Quality matters, too
Yes, weight loss does come down to creating a calorific deficit, but the difference between calories also has to be taken into account. Different foods do affect the human body differently, and this cannot be ignored. It is not just the single food item that should be considered but how it will affect your body both immediately and in the future. For example, a 400-calorie breakfast of high-sugar cereals can result in a spike in your insulin levels that results in a later sugar crash that makes you want to eat your own body weight in anything you can get your hands on after a few short hours. Add to this the fact that the carbohydrates get stored up as fat, and it is easy to see why this type of choice can be a recipe for disaster.
Conversely, a healthy but satisfying breakfast, perhaps complemented by Glucomannan Fiber to help you feel full for longer, can prevent such negative effects on your body and make it much more likely that you will be able to stick to your eating plan or daily calorie goals. The point to remember is that, just as you can’t compare our Zero Noodles with the type you would get from your local Chinese takeout, calories alone cannot be effectively compared to each other.
Diets aren’t the same
If calories were the only things that mattered, every diet would work equally just by creating a calorie deficit. This is not the case, however, and different diets can have very different results. This is down to the structure and contents of the diets themselves and major differences in the people who are following them.
Even if you could compare like for like in terms of people (which is impossible given the unique nature of every individual), it is a fact that an Ornish diet, for example, may not have the same results as a Paleo diet, even if 1,500 calories are consumed each day.

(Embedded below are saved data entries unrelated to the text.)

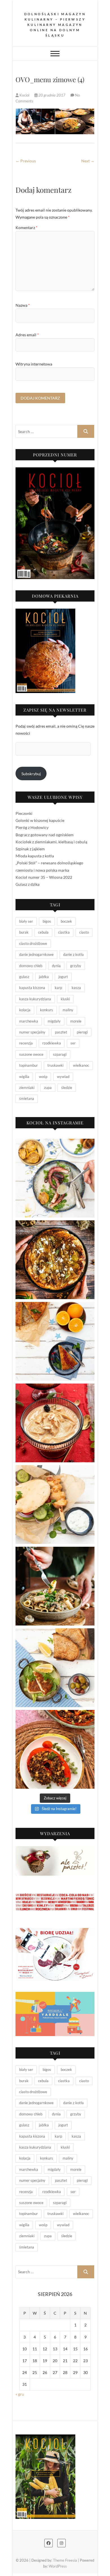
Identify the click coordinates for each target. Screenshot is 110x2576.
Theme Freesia (65, 2560)
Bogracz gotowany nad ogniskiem (45, 834)
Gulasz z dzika (27, 884)
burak (23, 932)
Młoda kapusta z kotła (35, 855)
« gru (20, 2394)
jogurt (63, 976)
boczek (66, 921)
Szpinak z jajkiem (30, 848)
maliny (68, 1010)
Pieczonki (24, 813)
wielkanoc (81, 1065)
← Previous (26, 160)
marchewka (28, 1021)
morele (76, 1021)
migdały (54, 1021)
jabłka (44, 976)
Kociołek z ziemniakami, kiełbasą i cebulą (51, 841)
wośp (43, 1076)
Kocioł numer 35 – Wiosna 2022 (44, 877)
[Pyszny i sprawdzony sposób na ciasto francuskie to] (55, 1259)
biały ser (26, 921)
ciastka (64, 932)
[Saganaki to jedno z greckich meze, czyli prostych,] (55, 1667)
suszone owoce (31, 1054)
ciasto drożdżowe (33, 943)
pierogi (82, 1032)
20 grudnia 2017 (52, 95)
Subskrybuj (31, 773)
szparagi (60, 1054)
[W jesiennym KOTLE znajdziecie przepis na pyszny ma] (55, 1586)
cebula (43, 932)
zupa (48, 1087)
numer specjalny (32, 1032)
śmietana (26, 1098)
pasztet (61, 1032)
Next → (87, 160)
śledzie (66, 1087)
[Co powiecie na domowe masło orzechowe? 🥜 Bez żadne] (55, 1423)
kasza (76, 987)
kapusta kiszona (32, 987)
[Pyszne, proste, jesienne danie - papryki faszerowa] (55, 1749)
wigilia (24, 1076)
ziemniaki (26, 1087)
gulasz (24, 976)
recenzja (26, 1043)
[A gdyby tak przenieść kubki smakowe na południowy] (55, 1178)
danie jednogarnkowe (36, 954)
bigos (47, 921)
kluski (65, 999)
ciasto (84, 932)
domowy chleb (30, 965)
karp (58, 987)
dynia (56, 965)
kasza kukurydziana (35, 999)
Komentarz (27, 227)
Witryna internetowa (34, 364)
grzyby (75, 965)
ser (73, 1043)
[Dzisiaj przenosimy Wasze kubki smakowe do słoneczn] (55, 1504)
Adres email (27, 334)
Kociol (24, 95)
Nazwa (23, 305)
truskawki (55, 1065)
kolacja (24, 1010)
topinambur (28, 1065)
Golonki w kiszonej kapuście (40, 820)
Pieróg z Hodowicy (32, 827)
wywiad (63, 1076)
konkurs (46, 1010)
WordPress (58, 2566)
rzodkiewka (51, 1043)
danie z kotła (73, 954)
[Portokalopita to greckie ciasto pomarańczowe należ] (55, 1341)
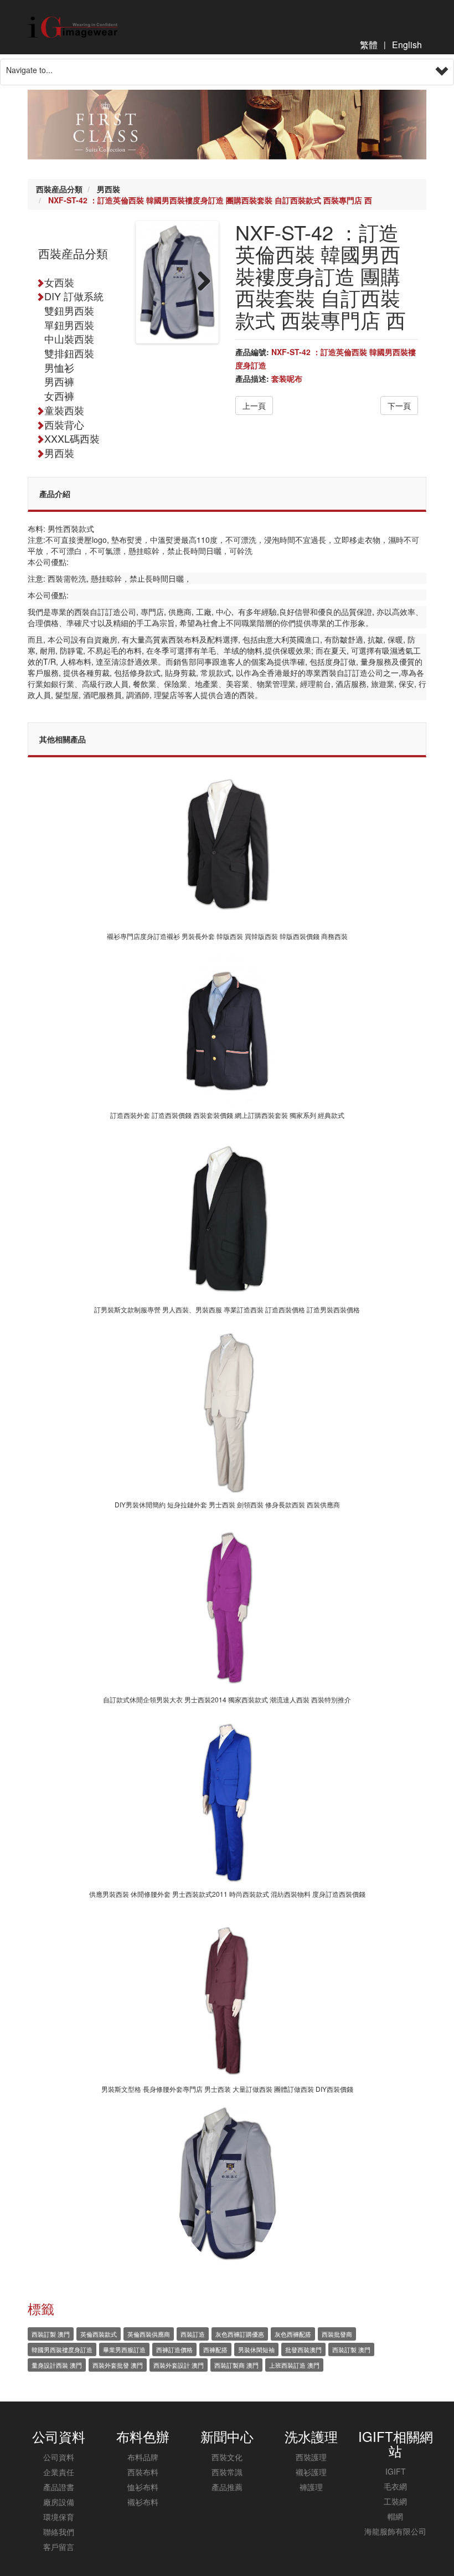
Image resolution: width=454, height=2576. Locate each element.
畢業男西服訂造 (124, 2349)
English (407, 44)
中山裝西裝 (69, 338)
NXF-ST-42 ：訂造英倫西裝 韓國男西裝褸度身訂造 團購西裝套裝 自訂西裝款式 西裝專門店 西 (210, 200)
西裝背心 (64, 424)
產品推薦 (227, 2486)
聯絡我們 (58, 2531)
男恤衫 (59, 367)
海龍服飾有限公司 (395, 2531)
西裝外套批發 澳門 (117, 2365)
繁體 (369, 44)
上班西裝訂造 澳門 (294, 2365)
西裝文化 (227, 2456)
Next (200, 282)
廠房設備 (58, 2501)
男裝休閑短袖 (256, 2349)
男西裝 (108, 188)
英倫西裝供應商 (148, 2333)
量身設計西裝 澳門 (57, 2365)
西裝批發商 (337, 2333)
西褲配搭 (215, 2349)
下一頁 (399, 405)
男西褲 (59, 381)
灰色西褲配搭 (293, 2333)
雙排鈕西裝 (69, 353)
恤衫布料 (142, 2486)
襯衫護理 (311, 2471)
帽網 (395, 2516)
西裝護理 (311, 2456)
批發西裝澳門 (303, 2349)
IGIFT (395, 2471)
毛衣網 (395, 2486)
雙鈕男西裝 (69, 310)
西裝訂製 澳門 (51, 2333)
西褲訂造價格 (174, 2349)
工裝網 (395, 2501)
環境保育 (58, 2516)
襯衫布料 (142, 2501)
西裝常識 (227, 2471)
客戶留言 (58, 2546)
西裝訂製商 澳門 (236, 2365)
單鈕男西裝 (69, 324)
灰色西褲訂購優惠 (239, 2333)
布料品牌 (142, 2456)
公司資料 (58, 2456)
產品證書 (58, 2486)
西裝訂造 (192, 2333)
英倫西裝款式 (98, 2333)
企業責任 (58, 2471)
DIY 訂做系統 (74, 296)
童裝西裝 (64, 410)
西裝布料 (142, 2471)
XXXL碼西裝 (72, 438)
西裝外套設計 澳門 (178, 2365)
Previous (154, 282)
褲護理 (311, 2486)
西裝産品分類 (59, 188)
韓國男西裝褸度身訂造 (62, 2349)
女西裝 (59, 282)
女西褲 (59, 395)
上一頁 (254, 405)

You must also consider how different diets make your body act over both the shorter and longer terms. High-protein diets, for example, can help you to lose large amounts of weight, but there may be periods where you cannot seem to lose any more. This is not because the number of calories you are eating has changed but may be down to other reasons, such as inflammation caused by the amount of protein you have been eating.
What is the alternative?
Calorie counting is an outdated method for losing weight, and thankfully, there are many more effective alternatives out there. These focus on the quality of what you eat rather than just the quantity. One of the most effective forms of healthy eating for weight loss is a diet relatively high in fat, with moderate protein and a low amount of carbohydrates. Without carbs, your body learns to make use of fat as a form of fuel, leading to excess weight being shed.